Esse é um assunto delicado? É. Ele é tão delicado que tive o cuidado de escrever por várias vezes e pensar muito bem sobre o que iria dizer para poder dar aquilo que chamo de uma verdadeira contribuição à análise desse episódio.

Sabemos que a polícia ganha mal, sabemos que ela mora mal, sabemos, inclusive, da difícil situação de alguns policiais que, durante o dia, participam de diligências, vão às comunidades, prendem bandidos, são até assassinados, e que, à noite, vão morar naquele mesmo local, junto daquelas pessoas que, durante o dia, tiveram que prender ou violentar.

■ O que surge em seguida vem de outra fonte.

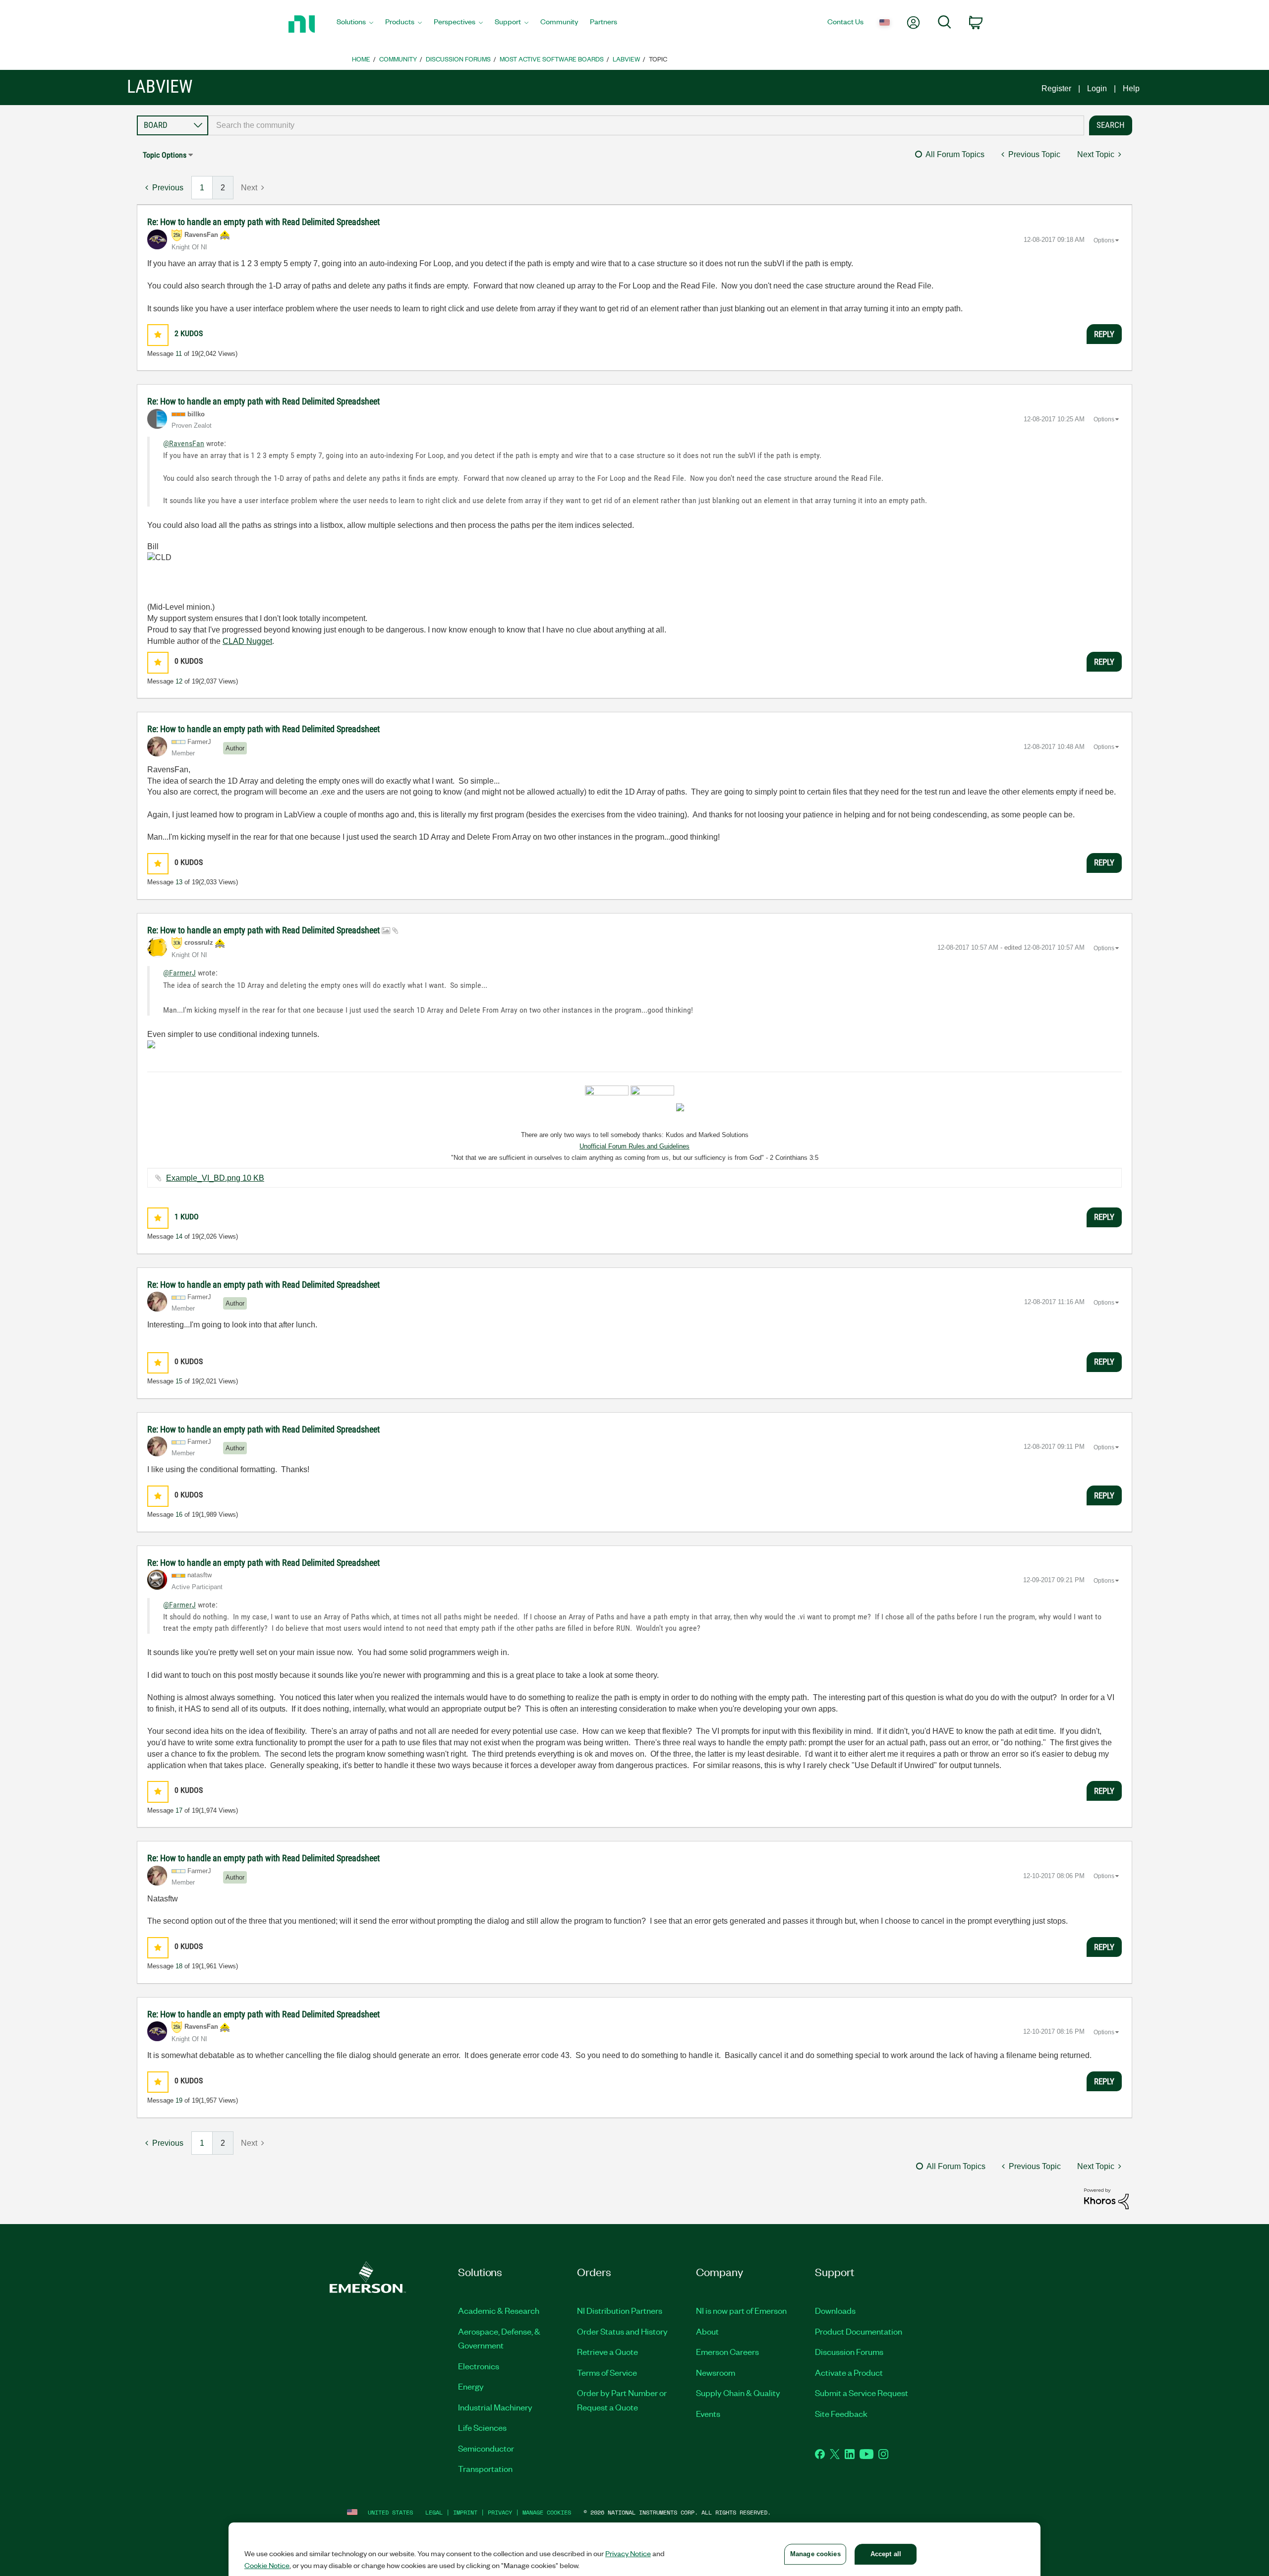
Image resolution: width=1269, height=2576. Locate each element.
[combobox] (646, 125)
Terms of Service (607, 2372)
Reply (1104, 334)
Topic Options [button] (164, 155)
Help (1131, 88)
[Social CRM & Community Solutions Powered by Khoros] (1106, 2198)
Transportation (485, 2468)
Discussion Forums (458, 58)
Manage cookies (546, 2512)
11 (178, 353)
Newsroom (715, 2372)
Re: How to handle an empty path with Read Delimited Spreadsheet (263, 222)
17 (178, 1810)
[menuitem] (355, 24)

Temos que ter consciência da necessidade de mudança nessa relação. Não dá, pura e simplesmente, para pensar que a polícia, do jeito que está, está prestando um relevante serviço à sociedade civil. Não está.

Perdoe-me o Senhor Presidente da República, perdoe-me o Secretário de Segurança, mas esse não é simplesmente um fato localizado. E não se pode explicar a situação dizendo que é a comunidade internacional que está nos pressionando através da mídia, porque quem fez esse registro foi a TV Globo. E, após fazer esse registro, após tomar essa iniciativa, ela recebeu, de outros cinegrafistas, outras imagens, dessa vez do Rio de Janeiro.

Como explicar Eldorado dos Carajás? Como explicar Carandiru? Como explicar Vigário Geral, Candelária, e, agora, Cidade de Deus ou Diadema? Como explicar isso? Não podemos ser simplistas nas nossas colocações. Fomos mostrados ao mundo por esse cinegrafista, que pôde contribuir, que teve coragem de denunciar que somos um País que não coloca como prioridade a questão da segurança e onde a impunidade faz com que os policiais se comportem dessa forma.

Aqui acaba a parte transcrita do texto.